Tuesday, April 13, 2004

IRAQ: UPRISING

Juan Cole: Fallujah Bloodbath threatens US-Appointed Iraqi Government with
Collapse

(Juan Cole is Professor of History at the University of Michigan)

AP reported that the US-appointed Iraqi Governing Council (IGC) issued
a demand early on Saturday that the US cease its military action against
Fallujah and stop employing "collective punishment."
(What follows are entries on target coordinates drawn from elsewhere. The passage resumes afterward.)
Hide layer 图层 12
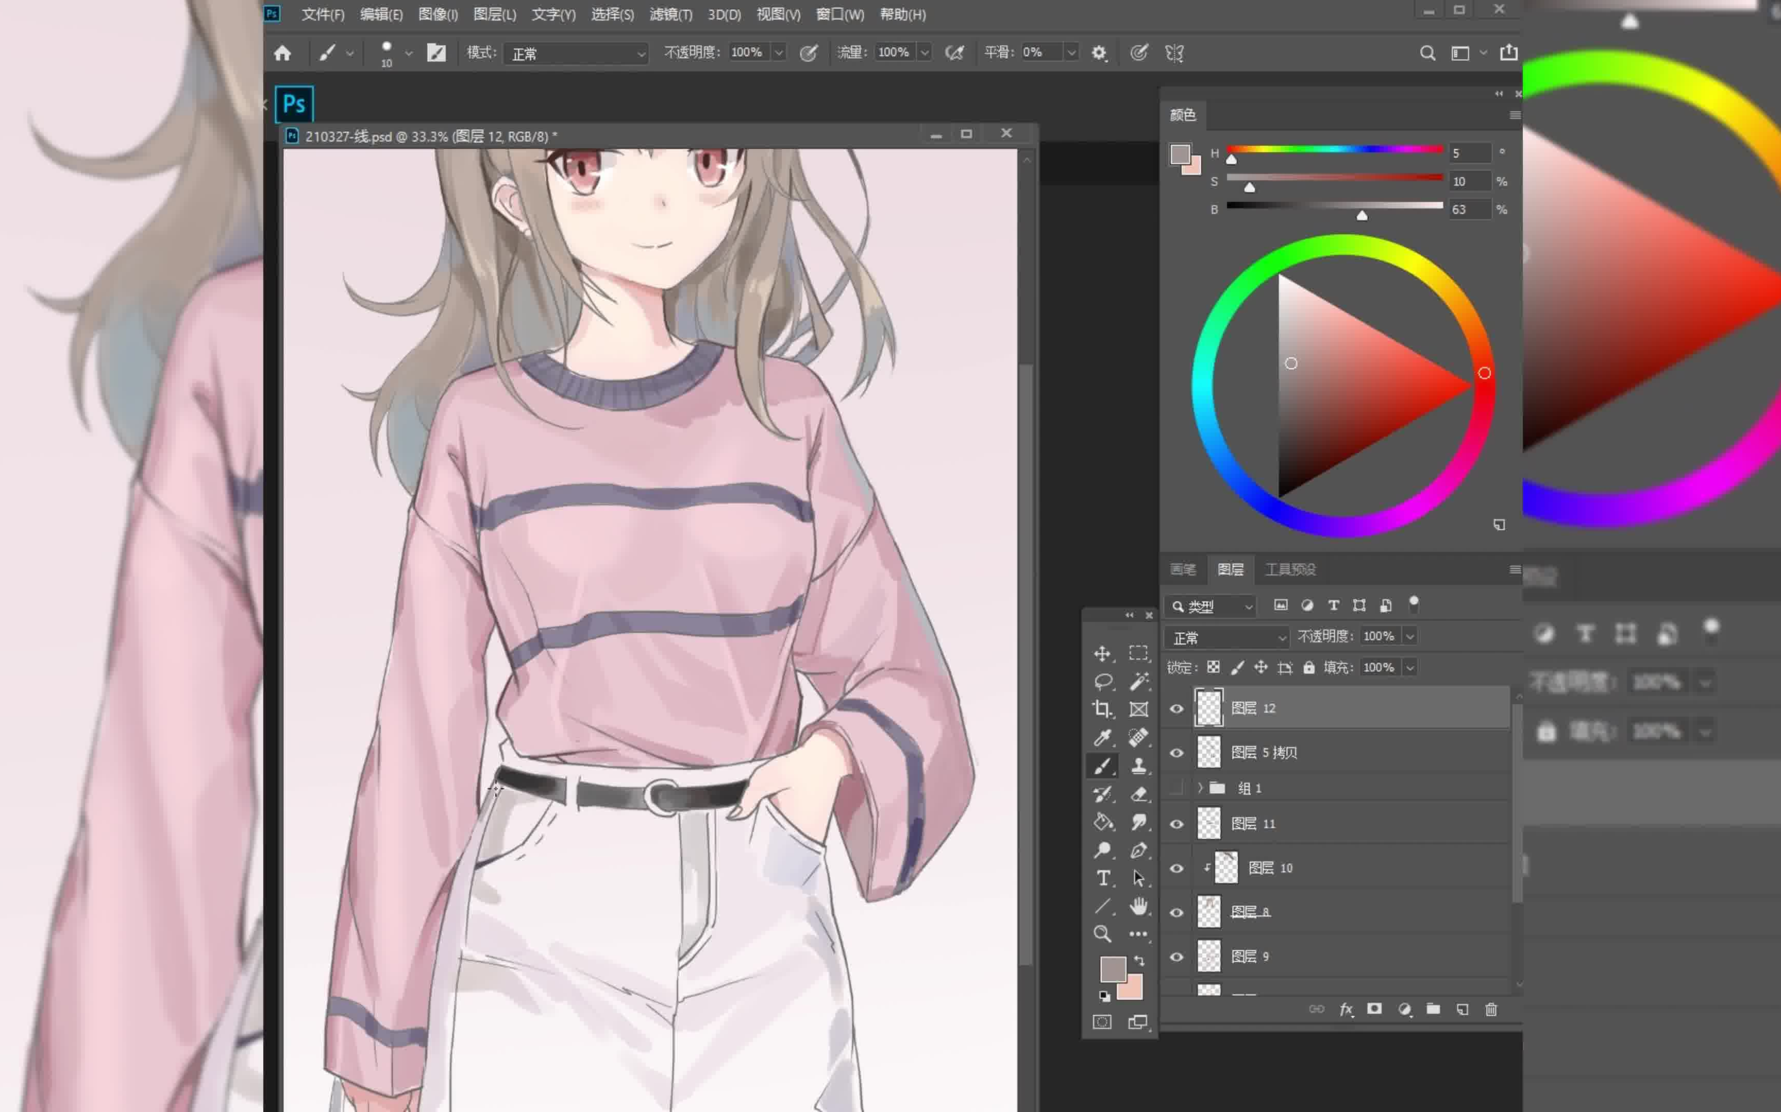The height and width of the screenshot is (1112, 1781). pyautogui.click(x=1177, y=708)
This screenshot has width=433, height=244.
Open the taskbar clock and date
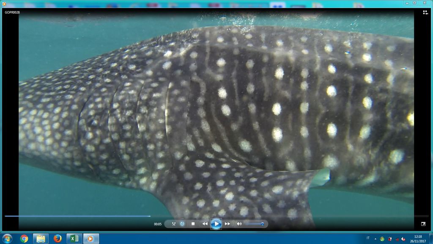click(418, 238)
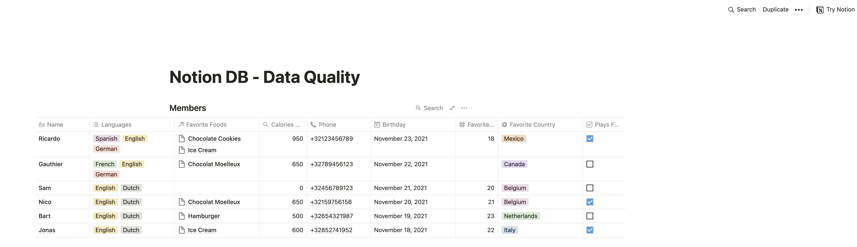Open the Languages column header menu
The height and width of the screenshot is (247, 857).
click(116, 124)
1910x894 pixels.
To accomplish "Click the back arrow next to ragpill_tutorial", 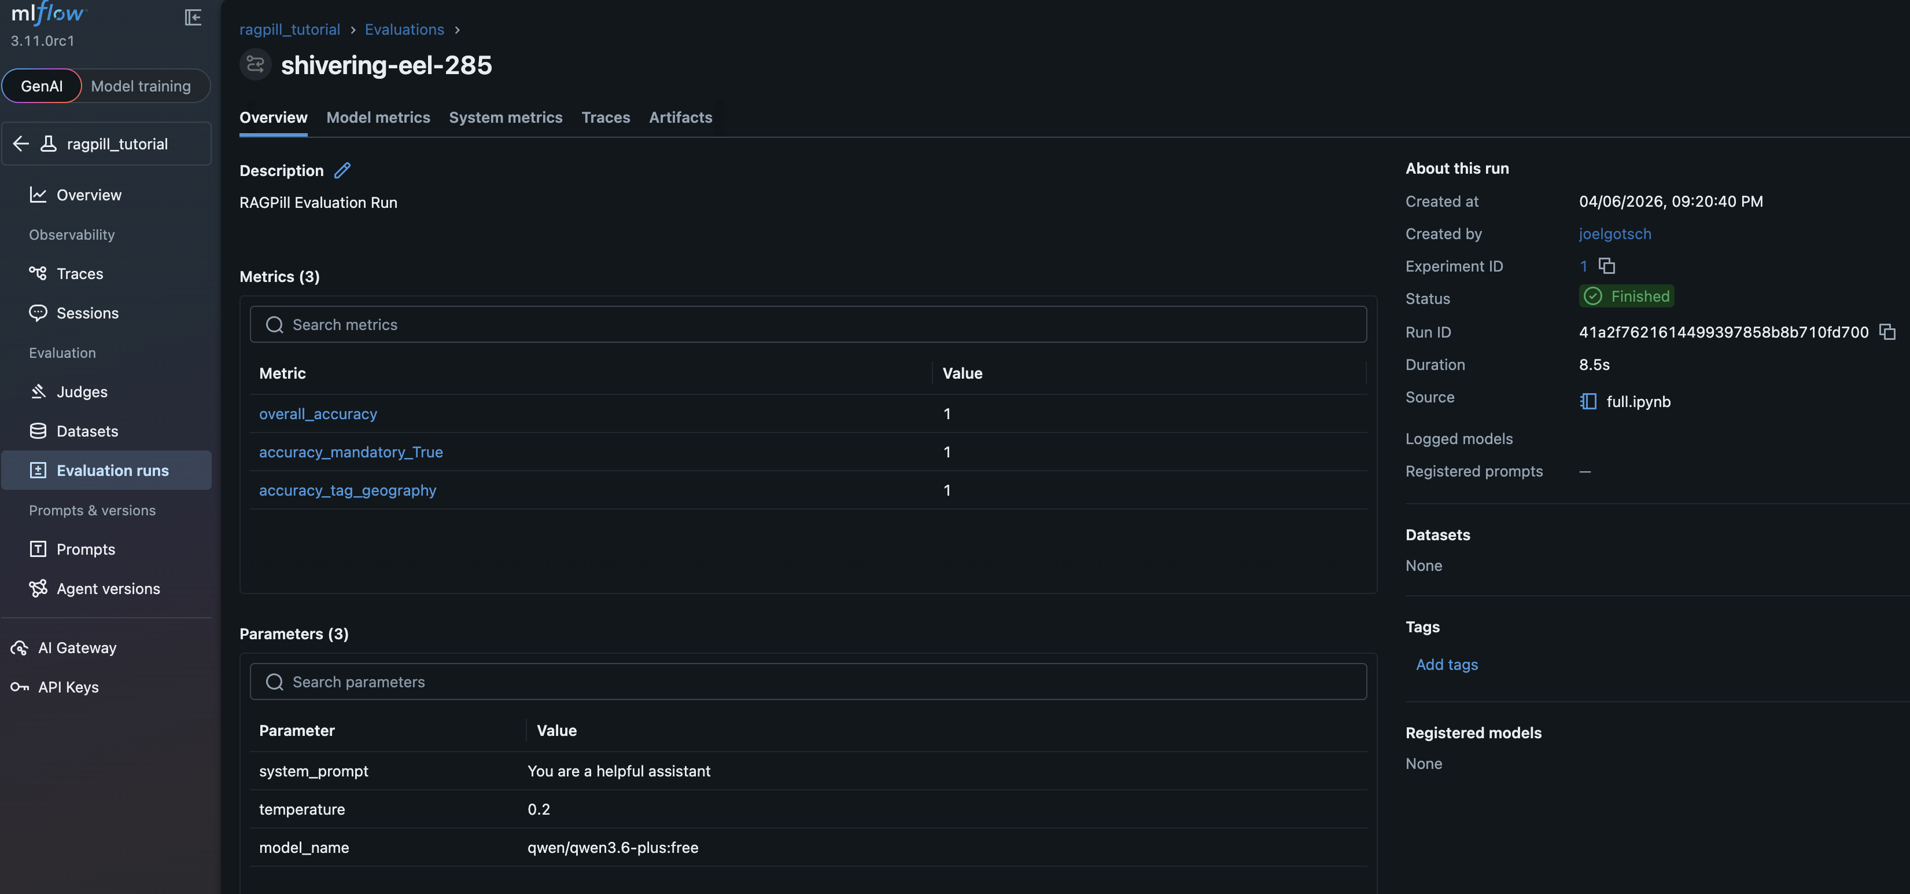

Not only has what many Iraqis call "the puppet council" taken a stand
against Bush administration tactics in Iraq, but individual members are
peeling off. Shiite Marsh Arab leader Abdul Karim al-Muhammadawi
suspended his membership in the council on Friday. A Sunni member, Ghazi
al-Yawir, has threatened to resign if a negotiated settlement of the Fallujah
conflict cannot be found. Old-time Sunni nationalist leader Adnan
Pachachi thundered on al-Arabiya televsion, "It was not right to punish all the
people of Fallujah, and we consider these operations by the Americans
unacceptable and illegal."

For him to go on an Arab satellite station much hated by Donald
Rumsfeld and denounce the very people who appointed him to the IGC is a clear
act of defiance. There are rumors that many of the 25 Governing Council
members have fled abroad, fearful of assassination because of their association
with the Americans. The ones who are left appear on the verge of
resigning.

This looks to me like an incipient collapse of the US government of
Iraq.
Beyond the IGC, the bureaucracy is protesting. Many government workers
in
the ministries are on strike and refusing to show up for work,
according to
ash-Sharq al-Awsat. Without Iraqis willing to serve in the Iraqi
government, the US would be forced to rule the country militarily and
by
main force. Its legitimacy appears to be dwindling fast.